This cube is all about turning downsides into upsides. And it does so through combining cards to create synergy. And while there are no game winning combos present (only aggro, midrange, and control), the best decks are built to be more than the sum of their parts.
The most prevalent way to do this is by utilizing the graveyard. Graveyard hate is limited to allow these synergies to operate relatively safely.
Archetypes are not tied to color pairs the way you’d see in retail draft. Instead, you’ll find support across multiple colors and many archetypes overlap with each other.
This deck generates value by using its graveyard as an extension of its hand. It usually tries to go bigger than its opponent and win the game with an overwhelming amount of card advantage, ensuring it always has the perfect card.
This deck takes the form of either a control or midrange deck which plays lots of card draw or self-mill and then eventually wins the game by milling itself out.
The delirium deck often takes the form of a midrange deck, disrupting its opponent's plan while beating down with an over-statted creature. It can also play more aggressively with the inclusion of red. It should prioritize enchantment and artifact card types to increase its chances of achieving delirium.
This deck plays like a typical aggro deck, but utilizes death triggers for additional reach and recurring creatures for value. It attacks recklessly, not caring if it's creatures die. Lurrus is a natural fit as many of the pieces in the deck are 2 mana value or less.
This midrange deck plays lots of removal and grinds its opponent out with incremental value generated by looping sacrifice triggers. It keeps the value going with repeatable token generators.
The token deck is a typical go-wide aggressive deck. It doesn't really require any payoffs as generating an army of tokens is often good enough. However, drafters might attempt to generate additional value from their tokens through sacrifice cards or token specific value generators.
This deck loops fetch lands from the graveyard by recurring them every turn to ensure it never misses a land drop. It keeps itself alive by playing counter spells and removal. Then it takes over the game with powerful expensive spells.
This deck leans more aggressive than its blue counterpart. It ramps out powerful threats early while generating additional value from its lands, either from discarding/recurring them or from landfall triggers.
The cube supports a Field of the Dead package that fits nicely into a deck which plays land recursion, land tutors, and other pieces to gain value. These decks spend the early game ramping, then win with Field of the Dead triggers in the late game. As Field of the Dead requires many different land names, this deck ends up as 5 colors. When drafting with Field of the Dead, be sure to prioritize dual lands.
This deck plays cheap recursive creatures that can be pitched for "free" to gain additional card advantage from looting effects. These same creatures give the deck staying power against one-for-one removal.
This tempo deck gets double the value out of its spells by discarding them for value and then flashes them back.
Splashing into green pushes it into a midrange land recursion or self-mill deck.
The control deck play a wealth of removal, counterspells, and card draw.

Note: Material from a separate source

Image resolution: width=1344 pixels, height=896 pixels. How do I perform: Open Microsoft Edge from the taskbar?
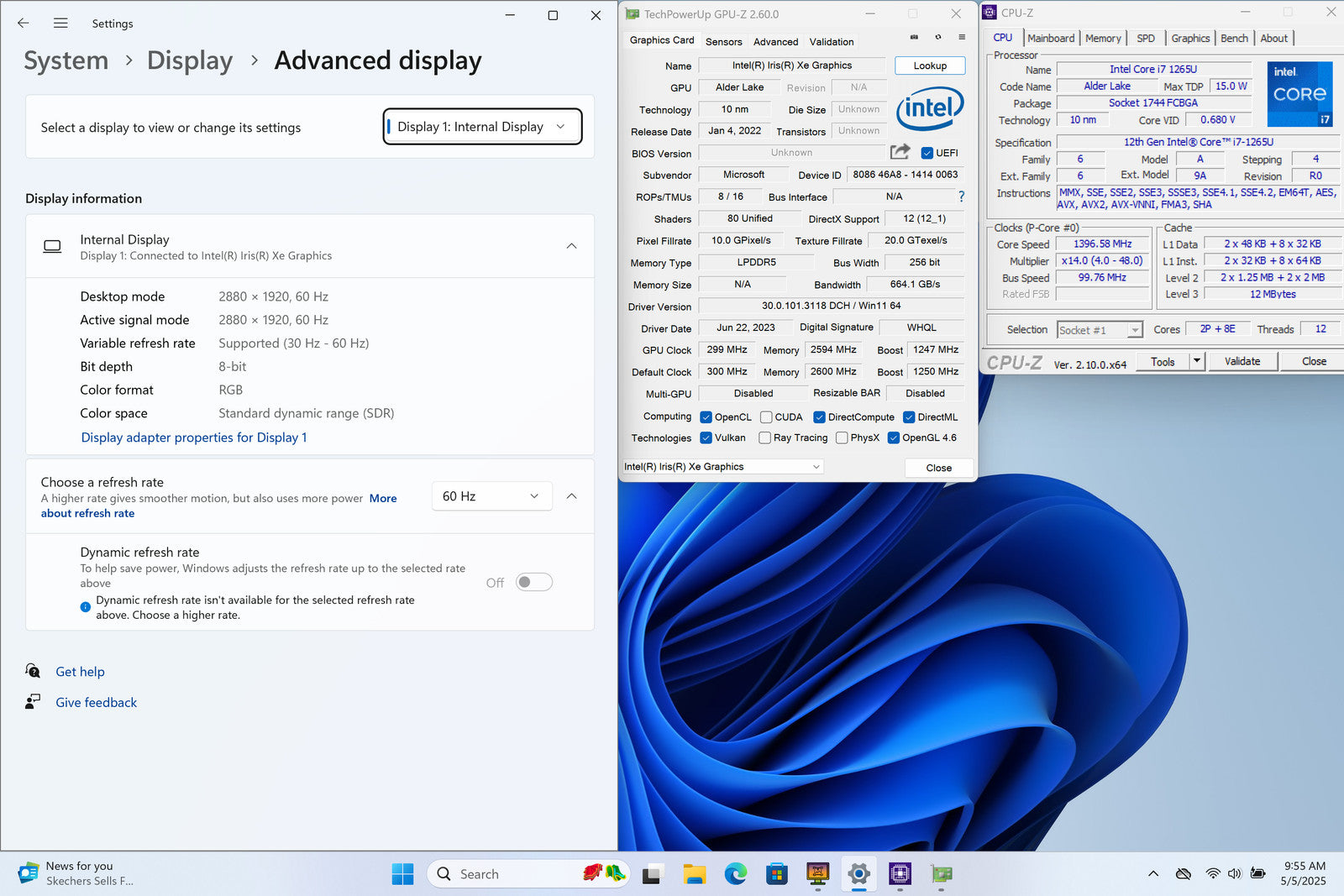(736, 874)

It filters through its deck to find the right answers at the right time and then inevitably wins with a ham sandwich.
These are groupings of cards that synergize, but don’t have enough support to fill out an entire deck. These can compliment another deck or act as a backup plan.
White now has access to more cards that synergize with the other main archetypes in the cube. The goal is to pull drafters into white for reasons other than just aggressive creatures and removal.
Green's 1-mana ramp options have been reduced and replaced with 2-mana variants. The goal is increase the difficulty of ramping out a 3-drop on turn 2 and also to add more synergistic variety to the ramp cards. To accommodate this change, green's creature suite has been re-tooled to reduce the number of 3-drops.
Black has received a power boost and support for a reanimator archetype. The reanimation has been limited to turn 3 in order to minimize non-games.